High-resolution (HR) ground truth

The ground truth data is experimental 3D EBSD data gathered from two titanium alloys, Ti-6Al-4V and Ti-7Al, using a commercially available rapid-serial-sectioning electron microscope known as the Tribeam12,34. The Ti-6Al-4V dataset, shown in Fig. 6a, is of pixel size 346 × 142 × 471 × 4, where the last dimension is the quaternion component. Analogously, the Ti-7Al shown in Fig. 6b, c are of size 770 × 674 × 132 × 4 and 770 × 770 × 224 × 4 pixels, respectively, with all edges cropped to produce a perfect parallelpiped volume. Each voxel in the Ti-6Al-4V set has resolution of 1.5 × 1.5 × 1.5 μm, and in both Ti-7Al sets, each voxel has a resolution of 1.3 × 1.3 × 1.3 μm.

Fig. 6: Rendering of 3D EBSD datasets Investigated.
figure 6

Shown in IPF coloring of the titanium alloys, a Ti-6Al-4V and b Ti-7Al mechanically loaded in tension to 1% strain and c 3%, used for network training, testing and validation. Dataset details are available elsewhere31,32.

These titanium alloys are composed primarily of the hexagonal close packed grains. In total, the Ti-6Al-4V dataset contains about 57,000 grains, visible in the IPF maps as regions of different color. The Ti-7Al material has larger grain size, with 500–1000 grains in each dataset. The datasets were proportionally divided into training, validation, and test subsets in ratios of 65%, 15%, and 20%, respectively. The sample volume was sectioned such that each subset contains an equivalent fraction of orthogonal images from each face of the sample to avoid any bias due to material anisotropy. During training, each volume was broken into two-dimensional patches of size 64 × 64 pixels.

Low-resolution (LR) input

Low-resolution EBSD maps used as network input are downscaled versions of the high-resolution ground truth. However, because of how EBSD information is gathered, these images are not downscaled using pixel averaging. Instead the low-resolution EBSD maps are produced by removal of rows and columns from the high-resolution ground truth with a downscale factor of 4 (LR = \(\frac{1}{4}\)HR). This is done to imitate the beam raster steps that would occur in an EBSD experiment with lower resolution, where a lower resolution would not influence the electron beam-material interaction volume at each pixel, but rather lead to greater raster distance between consecutive pixels of the same size.

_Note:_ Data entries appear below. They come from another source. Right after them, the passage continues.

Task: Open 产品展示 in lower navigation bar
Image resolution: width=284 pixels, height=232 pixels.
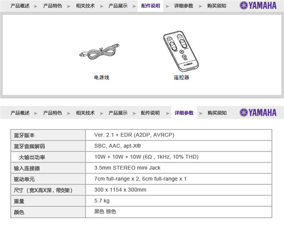Action: pos(118,113)
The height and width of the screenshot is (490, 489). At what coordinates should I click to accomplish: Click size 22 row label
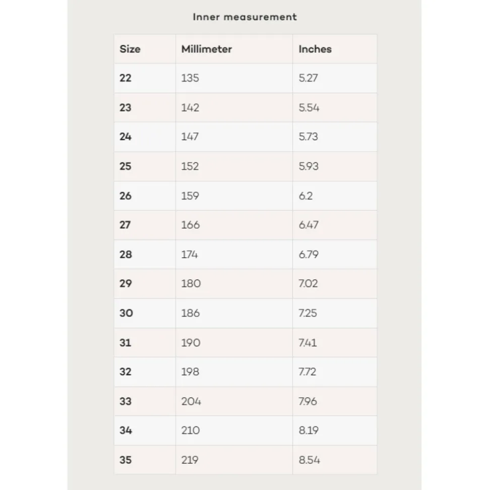(126, 78)
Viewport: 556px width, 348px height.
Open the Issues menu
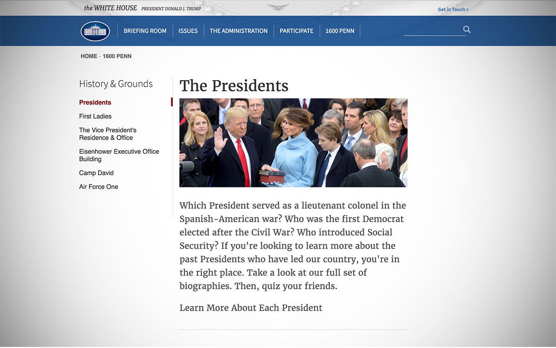[188, 31]
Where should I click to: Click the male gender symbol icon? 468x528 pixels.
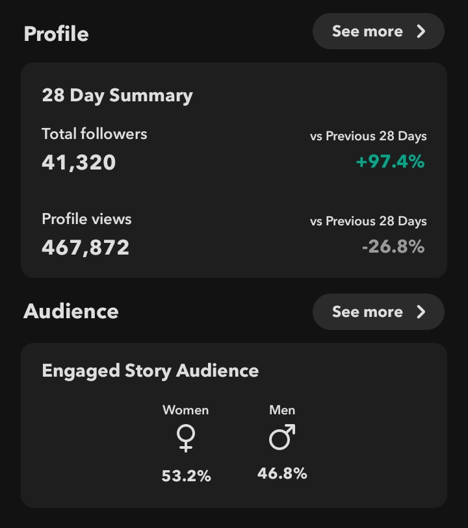pos(282,437)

Network implementation and output evaluation

We use a learning rate of 0.0002, Adam optimizer with β1 = 0.9, β2 = 0.99, ReLU activation, batch size of 4 and downscaling factor of 4. The patch size of HR images is 64. The framework is implemented in PyTorch and trained on NVIDIA Tesla V100 GPU. For a batch size of 4 and patch size of 64 across the 3 datasets in this work, the training time for each network for 2000 epochs was ~60 h. Once training is complete, inference time for a given input is on the order of less than one second for an imaging area that would normally take about 10 min to gather manually.

For performance evaluation using watershed segmentation, we use a misorientation tolerance of 10 degrees. This is considered a conservative tolerance for feature identification, making it well suited for identification of image artifacts. Watershed segmentation was performed using Dream3D33.